I'm all for crafting appropriate interventions designed to achieve the best outcome; slip the pill in the applesauce. I just think it is important to reinforce that obesity itself carries significant health risks. In other words, equivalent mortality stats do not mean that one can truly be "healthy at every size".

upload_2014-1-29_22-55-48.jpeg
 
Most people with acne will do ANYTHING ANYTHING to get rid of it. As a high schooler, I tried cutting out milk, sugar, refined carbs, I've drunk carrot juice until my hands turned yellow, I drank raw turmeric (do you know how GROSS that is?). Most people's acne is NOT caused by food. there is very little evidence for that. Drinking too much milk might possibly screw with your hormone levels. that's about it. I've done so much research on acne, combing through journal article after journal article, there's nothing you could tell me about acne that I don't already know. I know how all the medications I use work. I know the pH's at which they are optimal.
 
I don't get the OP and blogs you listed..you wanted to make a thread to feed your ego and make fun of fat people? Why not just say lets talk about fat people thread. Oh SDN.

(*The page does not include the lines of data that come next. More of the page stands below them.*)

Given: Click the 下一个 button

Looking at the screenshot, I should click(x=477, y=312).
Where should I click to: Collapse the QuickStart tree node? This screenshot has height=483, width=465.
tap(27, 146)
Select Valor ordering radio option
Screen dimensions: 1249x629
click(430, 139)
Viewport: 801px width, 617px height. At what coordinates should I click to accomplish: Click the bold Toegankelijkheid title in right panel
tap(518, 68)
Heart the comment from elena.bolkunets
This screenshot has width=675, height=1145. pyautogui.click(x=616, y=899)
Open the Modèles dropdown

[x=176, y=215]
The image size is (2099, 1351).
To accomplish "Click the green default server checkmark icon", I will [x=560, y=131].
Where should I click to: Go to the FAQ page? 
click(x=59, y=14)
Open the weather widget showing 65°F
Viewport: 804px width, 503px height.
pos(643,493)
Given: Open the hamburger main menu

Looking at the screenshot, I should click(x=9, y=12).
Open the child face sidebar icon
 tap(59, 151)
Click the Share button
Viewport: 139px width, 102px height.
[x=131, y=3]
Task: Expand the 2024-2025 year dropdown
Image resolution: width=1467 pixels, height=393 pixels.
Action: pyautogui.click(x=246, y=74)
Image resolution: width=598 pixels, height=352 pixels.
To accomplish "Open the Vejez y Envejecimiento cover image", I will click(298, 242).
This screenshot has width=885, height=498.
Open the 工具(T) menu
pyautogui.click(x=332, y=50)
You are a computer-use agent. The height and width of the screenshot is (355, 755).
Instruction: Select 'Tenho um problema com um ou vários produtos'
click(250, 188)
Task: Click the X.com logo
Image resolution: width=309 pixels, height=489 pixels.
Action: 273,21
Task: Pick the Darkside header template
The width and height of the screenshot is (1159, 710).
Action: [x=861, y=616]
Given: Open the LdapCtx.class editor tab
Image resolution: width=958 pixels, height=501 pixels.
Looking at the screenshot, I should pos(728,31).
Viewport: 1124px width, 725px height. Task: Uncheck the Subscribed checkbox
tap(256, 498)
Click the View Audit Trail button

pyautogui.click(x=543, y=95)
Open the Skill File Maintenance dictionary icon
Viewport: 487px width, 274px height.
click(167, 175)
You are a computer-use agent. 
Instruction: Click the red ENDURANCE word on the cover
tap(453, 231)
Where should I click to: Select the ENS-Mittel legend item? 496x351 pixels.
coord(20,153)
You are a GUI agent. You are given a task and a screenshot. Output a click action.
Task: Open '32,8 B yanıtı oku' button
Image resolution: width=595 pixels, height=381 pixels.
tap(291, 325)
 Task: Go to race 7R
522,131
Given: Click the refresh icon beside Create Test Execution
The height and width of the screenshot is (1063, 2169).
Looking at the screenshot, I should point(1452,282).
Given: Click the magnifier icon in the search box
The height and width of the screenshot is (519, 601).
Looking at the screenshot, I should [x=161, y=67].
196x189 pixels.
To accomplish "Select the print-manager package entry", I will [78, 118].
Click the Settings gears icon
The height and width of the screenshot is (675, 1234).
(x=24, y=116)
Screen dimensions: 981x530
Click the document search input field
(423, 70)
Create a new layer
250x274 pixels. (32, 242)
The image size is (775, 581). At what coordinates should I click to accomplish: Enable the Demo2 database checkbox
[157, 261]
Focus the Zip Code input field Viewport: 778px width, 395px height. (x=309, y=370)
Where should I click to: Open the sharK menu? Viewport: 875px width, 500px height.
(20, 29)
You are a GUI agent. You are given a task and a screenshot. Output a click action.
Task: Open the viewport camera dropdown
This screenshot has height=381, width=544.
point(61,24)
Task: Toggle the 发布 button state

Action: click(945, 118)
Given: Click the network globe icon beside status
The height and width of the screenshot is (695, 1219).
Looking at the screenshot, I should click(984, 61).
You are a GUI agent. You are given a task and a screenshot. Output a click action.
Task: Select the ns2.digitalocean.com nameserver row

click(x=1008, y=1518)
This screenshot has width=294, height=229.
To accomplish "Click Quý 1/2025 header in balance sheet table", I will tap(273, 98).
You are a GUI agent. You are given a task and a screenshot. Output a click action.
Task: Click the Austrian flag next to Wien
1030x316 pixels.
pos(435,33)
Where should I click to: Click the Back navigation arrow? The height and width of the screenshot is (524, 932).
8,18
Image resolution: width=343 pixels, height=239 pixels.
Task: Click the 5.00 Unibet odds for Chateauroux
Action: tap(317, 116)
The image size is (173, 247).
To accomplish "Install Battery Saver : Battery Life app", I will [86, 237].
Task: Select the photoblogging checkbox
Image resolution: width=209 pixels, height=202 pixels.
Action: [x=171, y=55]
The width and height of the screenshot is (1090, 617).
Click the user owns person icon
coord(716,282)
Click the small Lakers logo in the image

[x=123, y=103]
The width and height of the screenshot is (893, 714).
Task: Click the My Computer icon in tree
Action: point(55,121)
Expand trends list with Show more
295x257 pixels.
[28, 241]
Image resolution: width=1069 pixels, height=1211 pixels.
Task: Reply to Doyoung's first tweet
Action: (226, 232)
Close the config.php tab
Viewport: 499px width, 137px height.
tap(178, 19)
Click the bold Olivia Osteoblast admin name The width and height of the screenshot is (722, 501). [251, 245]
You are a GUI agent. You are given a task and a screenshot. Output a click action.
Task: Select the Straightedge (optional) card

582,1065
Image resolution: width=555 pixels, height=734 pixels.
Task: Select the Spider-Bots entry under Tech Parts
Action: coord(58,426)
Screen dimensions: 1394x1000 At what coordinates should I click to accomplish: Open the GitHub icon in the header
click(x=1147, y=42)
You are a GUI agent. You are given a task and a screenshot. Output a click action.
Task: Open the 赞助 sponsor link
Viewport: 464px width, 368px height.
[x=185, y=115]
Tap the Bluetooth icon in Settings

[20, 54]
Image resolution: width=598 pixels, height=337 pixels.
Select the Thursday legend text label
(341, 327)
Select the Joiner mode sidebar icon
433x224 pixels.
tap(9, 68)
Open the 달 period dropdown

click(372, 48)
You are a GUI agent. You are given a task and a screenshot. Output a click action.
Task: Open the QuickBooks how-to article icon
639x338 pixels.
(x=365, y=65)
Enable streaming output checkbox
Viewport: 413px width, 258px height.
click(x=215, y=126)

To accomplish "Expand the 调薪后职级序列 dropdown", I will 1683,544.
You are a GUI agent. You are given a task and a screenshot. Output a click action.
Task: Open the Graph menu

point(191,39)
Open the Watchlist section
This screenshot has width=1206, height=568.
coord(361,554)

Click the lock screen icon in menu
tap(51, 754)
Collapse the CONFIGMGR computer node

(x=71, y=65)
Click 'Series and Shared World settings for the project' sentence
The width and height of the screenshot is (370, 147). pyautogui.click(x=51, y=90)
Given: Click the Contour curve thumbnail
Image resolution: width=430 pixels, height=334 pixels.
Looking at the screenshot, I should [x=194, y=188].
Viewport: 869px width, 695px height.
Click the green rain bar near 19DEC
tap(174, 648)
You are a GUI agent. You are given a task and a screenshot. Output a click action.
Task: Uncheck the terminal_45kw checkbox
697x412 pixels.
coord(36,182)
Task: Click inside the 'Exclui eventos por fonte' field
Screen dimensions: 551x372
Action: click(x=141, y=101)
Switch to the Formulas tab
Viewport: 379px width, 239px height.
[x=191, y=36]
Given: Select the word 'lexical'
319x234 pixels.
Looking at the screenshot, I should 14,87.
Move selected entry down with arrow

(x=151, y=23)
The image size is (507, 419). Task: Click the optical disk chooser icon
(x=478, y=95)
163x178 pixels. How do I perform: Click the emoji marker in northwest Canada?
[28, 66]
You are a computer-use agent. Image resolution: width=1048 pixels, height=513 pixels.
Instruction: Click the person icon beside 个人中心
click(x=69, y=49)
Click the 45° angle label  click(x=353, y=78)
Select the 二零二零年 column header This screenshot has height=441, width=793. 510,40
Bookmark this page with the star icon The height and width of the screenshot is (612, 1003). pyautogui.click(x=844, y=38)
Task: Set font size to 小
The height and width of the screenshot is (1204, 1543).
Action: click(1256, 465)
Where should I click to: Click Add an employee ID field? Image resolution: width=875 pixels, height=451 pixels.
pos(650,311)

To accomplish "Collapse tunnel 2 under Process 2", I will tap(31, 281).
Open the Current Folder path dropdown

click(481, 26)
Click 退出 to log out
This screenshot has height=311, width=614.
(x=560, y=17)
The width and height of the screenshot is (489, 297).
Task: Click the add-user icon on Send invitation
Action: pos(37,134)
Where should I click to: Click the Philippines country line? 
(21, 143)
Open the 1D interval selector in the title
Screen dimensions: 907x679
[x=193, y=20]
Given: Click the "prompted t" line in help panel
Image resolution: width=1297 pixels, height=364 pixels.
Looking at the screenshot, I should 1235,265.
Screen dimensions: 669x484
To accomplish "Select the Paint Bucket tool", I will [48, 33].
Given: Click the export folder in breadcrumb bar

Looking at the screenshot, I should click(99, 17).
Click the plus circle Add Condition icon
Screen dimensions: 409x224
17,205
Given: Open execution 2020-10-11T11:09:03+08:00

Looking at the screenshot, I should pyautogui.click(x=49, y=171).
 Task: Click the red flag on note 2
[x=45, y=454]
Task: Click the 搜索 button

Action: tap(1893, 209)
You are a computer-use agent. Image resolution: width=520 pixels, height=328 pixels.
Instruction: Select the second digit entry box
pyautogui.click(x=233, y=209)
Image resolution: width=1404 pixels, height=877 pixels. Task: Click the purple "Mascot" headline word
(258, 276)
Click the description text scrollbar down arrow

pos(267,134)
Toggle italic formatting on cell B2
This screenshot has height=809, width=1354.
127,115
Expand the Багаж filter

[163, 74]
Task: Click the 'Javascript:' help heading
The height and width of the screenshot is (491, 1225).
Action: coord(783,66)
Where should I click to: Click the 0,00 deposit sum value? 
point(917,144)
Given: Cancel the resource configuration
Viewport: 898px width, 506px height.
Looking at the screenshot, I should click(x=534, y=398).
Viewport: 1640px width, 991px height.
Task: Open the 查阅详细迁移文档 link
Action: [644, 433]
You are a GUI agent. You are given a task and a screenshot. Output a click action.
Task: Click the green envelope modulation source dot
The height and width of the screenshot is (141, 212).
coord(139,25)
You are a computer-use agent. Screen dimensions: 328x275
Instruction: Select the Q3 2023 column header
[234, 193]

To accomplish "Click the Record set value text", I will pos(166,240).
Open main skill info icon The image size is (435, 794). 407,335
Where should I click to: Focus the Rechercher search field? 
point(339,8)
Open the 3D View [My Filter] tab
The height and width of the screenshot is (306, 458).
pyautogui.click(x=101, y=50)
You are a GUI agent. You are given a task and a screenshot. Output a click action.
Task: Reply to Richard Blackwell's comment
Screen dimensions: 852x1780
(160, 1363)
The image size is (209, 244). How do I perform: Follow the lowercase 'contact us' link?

I PRESENT TO YOU THE SPITEFUL REMARKS OF A CRUEL, EGOTISTICAL SADIST WHOSE ONLY CONCERN IS THE HUMILIATION OF FAT PEOPLE:

"Look, I am all for a more tolerant, understanding, and inclusive society. But before that I am for a healthy society. I see no reason why social activism should for any reason impinge upon the execution of best practices by healthcare professionals."


Read the OP again, I'm sure you will pick up on where I was going with this like every other person who read it.